Similarly, contrary to the plaintiff's further contention and the Supreme Court's conclusion, the trial payments made pursuant to the Plan did not constitute an absolute and unqualified acknowledgment by the debtor of more being due, from which a promise could be inferred to pay the remainder. Rather, the payments were made for the purpose of reaching an agreement to modify the terms of the parties' contract (cf. Petito v Piffath, 85 NY2d at 9; Lew Morris Demolition Co. v Board of Educ. of City of N.Y., 40 NY2d at 521-522), and any promise to pay the remainder of the debt that could be inferred in such circumstances would merely be a promise conditioned upon the parties reaching a mutually satisfactory modification agreement (see U.S. Bank N.A. v Martin, 144 AD3d at 893). Just as an express conditional promise or acknowledgment does not serve to reset the statute of limitations, an implied conditional promise also does not have that effect. Although the Appellate Division, Third Department, held to the contrary in Wells Fargo Bank N.A. v Grover (165 AD3d 1541 [2018]), we disagree and decline to follow that holding.

Accordingly, the Supreme Court should have denied those branches of the plaintiff's motion which were for summary judgment on the complaint insofar as asserted against the defendant and for an order of reference, and should have granted those branches of the defendant's cross motion which were for summary judgment dismissing the complaint insofar as asserted against him as time-barred and for summary judgment on his counterclaim to cancel and discharge of record the mortgage pursuant to RPAPL 1501 (4) (see BH 263, LLC v Bayview Loan Servicing, LLC, 175 AD3d 1375, 1376 [2019]; Bank of N.Y. Mellon v Bissessar, 172 AD3d at 985).

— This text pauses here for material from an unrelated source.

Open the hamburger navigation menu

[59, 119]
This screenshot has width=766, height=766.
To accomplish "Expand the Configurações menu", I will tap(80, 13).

Lastly, the Supreme Court should have granted that branch of the defendant's cross motion which was for summary judgment on his counterclaim for an award of attorneys' fees and expenses pursuant to Real Property Law § 282 (see 21st Mtge. Corp. v Nweke, 165 AD3d 616, 619 [2018]).

The plaintiff's remaining contentions are without merit. Mastro, J.P., Balkin, Leventhal and Barros, JJ., concur.